[Text and item location entries]
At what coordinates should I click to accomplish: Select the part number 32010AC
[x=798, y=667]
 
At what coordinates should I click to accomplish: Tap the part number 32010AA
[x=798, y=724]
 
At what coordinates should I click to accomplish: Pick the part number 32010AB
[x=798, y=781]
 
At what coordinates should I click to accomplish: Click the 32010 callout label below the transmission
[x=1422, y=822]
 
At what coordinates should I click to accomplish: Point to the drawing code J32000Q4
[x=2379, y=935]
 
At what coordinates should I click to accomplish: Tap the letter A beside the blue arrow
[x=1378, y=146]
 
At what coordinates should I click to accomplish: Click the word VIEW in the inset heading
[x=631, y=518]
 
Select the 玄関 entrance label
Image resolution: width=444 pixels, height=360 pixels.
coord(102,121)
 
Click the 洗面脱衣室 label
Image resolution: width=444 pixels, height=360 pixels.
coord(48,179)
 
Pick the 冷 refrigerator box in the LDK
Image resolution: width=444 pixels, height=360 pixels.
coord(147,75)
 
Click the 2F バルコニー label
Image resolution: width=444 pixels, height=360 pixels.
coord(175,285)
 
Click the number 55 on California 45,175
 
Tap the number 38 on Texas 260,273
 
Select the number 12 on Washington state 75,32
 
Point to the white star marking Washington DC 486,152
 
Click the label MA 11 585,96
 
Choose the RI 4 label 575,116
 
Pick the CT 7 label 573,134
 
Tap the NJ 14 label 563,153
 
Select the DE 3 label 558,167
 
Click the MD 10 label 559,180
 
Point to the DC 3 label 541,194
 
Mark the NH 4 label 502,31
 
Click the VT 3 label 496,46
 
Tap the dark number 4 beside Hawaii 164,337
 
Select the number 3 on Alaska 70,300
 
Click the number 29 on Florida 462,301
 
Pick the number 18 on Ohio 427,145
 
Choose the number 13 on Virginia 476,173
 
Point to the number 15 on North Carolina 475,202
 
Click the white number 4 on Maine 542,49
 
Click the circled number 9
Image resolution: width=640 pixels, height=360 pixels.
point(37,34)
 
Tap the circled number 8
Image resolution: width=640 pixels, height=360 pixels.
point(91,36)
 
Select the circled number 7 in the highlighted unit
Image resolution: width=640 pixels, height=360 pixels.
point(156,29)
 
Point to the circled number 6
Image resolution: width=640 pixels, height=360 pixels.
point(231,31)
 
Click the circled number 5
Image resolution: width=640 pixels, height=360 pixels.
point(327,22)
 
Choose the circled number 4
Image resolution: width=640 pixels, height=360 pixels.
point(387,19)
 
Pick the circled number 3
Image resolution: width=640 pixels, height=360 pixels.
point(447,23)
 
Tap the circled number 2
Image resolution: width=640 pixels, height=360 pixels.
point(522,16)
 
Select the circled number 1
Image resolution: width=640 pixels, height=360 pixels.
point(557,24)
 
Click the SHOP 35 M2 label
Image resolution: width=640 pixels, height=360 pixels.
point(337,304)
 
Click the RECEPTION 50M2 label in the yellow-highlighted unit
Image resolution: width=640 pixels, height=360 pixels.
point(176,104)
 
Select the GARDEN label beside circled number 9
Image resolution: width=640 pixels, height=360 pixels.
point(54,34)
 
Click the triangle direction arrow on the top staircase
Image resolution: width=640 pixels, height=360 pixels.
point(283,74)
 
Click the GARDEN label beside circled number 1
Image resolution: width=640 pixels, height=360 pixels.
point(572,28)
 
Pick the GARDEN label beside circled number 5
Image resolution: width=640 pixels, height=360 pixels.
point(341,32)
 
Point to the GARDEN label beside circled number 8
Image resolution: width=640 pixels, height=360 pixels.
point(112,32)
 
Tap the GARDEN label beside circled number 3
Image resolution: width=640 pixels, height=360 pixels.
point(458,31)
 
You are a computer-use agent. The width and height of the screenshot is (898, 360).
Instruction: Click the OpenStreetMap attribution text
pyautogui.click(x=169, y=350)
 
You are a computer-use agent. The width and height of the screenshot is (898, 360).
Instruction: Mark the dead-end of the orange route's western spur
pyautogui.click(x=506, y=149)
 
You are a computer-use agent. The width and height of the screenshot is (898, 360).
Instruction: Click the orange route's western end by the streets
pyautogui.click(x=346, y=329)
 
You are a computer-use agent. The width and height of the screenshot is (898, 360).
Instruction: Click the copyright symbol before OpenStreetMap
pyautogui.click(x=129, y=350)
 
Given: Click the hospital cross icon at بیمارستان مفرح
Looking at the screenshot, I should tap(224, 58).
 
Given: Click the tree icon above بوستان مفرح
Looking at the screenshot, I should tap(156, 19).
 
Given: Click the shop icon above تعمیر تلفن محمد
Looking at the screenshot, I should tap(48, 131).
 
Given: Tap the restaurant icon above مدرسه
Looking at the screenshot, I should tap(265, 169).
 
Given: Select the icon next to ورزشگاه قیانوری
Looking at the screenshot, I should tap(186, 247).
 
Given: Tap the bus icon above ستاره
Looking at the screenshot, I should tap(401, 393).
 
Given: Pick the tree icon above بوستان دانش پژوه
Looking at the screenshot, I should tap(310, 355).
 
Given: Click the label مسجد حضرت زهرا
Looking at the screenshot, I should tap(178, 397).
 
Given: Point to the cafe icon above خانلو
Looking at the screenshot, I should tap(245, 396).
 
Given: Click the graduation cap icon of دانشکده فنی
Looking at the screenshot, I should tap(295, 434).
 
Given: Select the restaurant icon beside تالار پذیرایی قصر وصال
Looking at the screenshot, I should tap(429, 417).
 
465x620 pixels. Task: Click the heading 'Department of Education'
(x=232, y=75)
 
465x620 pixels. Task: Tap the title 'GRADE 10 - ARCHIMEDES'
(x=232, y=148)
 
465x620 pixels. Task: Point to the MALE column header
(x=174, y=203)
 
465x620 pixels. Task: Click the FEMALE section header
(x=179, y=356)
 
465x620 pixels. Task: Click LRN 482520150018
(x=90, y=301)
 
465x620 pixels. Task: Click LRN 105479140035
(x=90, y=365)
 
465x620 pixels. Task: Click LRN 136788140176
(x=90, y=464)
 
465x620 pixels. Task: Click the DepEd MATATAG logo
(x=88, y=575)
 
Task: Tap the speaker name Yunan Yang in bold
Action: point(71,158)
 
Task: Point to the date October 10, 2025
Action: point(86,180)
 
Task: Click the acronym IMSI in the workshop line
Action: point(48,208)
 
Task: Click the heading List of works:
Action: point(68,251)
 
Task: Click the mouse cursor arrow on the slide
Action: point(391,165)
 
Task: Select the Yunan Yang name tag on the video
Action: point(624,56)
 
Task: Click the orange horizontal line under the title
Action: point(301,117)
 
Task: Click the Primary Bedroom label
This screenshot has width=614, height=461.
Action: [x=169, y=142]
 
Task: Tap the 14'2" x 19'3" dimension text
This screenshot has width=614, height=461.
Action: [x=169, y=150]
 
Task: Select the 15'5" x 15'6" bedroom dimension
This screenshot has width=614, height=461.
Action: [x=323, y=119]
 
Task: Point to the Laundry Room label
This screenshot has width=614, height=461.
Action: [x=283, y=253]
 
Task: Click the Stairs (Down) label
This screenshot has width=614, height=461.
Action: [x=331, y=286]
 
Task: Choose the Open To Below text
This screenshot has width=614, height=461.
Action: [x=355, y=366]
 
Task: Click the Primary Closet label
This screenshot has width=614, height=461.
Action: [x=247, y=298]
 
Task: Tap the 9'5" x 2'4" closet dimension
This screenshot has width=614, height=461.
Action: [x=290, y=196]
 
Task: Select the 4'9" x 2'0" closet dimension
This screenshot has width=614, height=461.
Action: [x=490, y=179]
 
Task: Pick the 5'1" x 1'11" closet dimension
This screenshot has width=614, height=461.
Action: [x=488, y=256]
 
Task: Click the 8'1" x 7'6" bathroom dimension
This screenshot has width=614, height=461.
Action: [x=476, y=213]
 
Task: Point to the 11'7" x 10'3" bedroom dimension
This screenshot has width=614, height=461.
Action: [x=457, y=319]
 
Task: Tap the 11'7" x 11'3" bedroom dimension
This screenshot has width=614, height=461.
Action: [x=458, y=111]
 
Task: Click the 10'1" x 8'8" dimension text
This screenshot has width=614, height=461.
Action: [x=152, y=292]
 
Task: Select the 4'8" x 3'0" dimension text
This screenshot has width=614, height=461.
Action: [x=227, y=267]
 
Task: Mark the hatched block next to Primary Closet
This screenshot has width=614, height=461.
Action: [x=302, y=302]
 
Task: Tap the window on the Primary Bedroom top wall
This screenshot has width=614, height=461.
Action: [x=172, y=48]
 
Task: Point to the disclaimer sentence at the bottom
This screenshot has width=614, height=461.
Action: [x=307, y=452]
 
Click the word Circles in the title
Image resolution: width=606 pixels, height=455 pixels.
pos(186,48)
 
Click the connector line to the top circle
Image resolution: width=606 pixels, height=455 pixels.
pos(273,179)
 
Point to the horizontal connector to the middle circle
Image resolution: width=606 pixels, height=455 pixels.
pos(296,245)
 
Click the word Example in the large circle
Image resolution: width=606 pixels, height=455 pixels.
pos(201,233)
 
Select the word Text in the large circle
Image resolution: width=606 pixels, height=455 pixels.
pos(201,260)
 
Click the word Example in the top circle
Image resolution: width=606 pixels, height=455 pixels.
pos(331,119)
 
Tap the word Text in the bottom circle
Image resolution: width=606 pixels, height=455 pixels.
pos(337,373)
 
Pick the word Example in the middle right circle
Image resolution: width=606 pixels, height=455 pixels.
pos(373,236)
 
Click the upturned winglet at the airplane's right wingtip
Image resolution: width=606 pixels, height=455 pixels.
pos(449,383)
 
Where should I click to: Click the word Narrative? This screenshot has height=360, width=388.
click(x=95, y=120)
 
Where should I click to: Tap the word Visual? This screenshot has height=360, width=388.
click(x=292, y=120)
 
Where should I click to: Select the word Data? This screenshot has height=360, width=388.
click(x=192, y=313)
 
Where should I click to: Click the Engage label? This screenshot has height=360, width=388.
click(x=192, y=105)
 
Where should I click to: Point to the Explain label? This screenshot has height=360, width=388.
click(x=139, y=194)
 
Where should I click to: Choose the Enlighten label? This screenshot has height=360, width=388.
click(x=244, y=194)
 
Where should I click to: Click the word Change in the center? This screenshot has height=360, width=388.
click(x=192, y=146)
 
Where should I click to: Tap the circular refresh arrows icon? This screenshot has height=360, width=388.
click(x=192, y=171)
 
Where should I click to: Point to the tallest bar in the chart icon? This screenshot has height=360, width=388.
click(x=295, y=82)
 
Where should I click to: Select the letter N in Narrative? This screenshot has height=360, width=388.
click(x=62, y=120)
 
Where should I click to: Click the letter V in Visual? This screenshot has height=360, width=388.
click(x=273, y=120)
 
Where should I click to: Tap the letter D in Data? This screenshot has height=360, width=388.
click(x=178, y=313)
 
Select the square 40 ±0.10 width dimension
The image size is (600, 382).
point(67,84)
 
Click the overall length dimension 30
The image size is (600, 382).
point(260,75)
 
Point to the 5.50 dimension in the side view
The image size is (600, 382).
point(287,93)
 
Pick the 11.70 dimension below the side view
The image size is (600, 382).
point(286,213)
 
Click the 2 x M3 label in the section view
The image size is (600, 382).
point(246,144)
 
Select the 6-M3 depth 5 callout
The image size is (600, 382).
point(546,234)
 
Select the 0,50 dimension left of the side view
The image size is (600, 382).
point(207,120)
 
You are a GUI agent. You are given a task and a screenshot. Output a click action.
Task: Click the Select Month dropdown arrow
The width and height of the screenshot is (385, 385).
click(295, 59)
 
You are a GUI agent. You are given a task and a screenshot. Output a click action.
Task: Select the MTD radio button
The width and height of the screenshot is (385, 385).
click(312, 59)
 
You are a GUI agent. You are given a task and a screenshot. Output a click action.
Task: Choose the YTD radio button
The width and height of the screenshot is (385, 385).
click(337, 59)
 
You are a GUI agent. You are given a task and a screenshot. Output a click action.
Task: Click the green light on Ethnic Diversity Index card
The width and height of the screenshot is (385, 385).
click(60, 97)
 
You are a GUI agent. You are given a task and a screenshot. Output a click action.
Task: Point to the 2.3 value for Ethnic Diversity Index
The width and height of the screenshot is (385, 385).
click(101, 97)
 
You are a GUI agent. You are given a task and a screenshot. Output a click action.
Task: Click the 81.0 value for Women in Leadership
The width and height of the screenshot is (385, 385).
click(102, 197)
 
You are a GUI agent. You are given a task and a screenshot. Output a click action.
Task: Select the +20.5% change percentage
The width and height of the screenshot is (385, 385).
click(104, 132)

> **Instructions to follow**: Collect every line in the rows above that contains the string "Yang". Matching is case-sensitive.

> **In response**:
Task: Tap the speaker name Yunan Yang in bold
Task: Select the Yunan Yang name tag on the video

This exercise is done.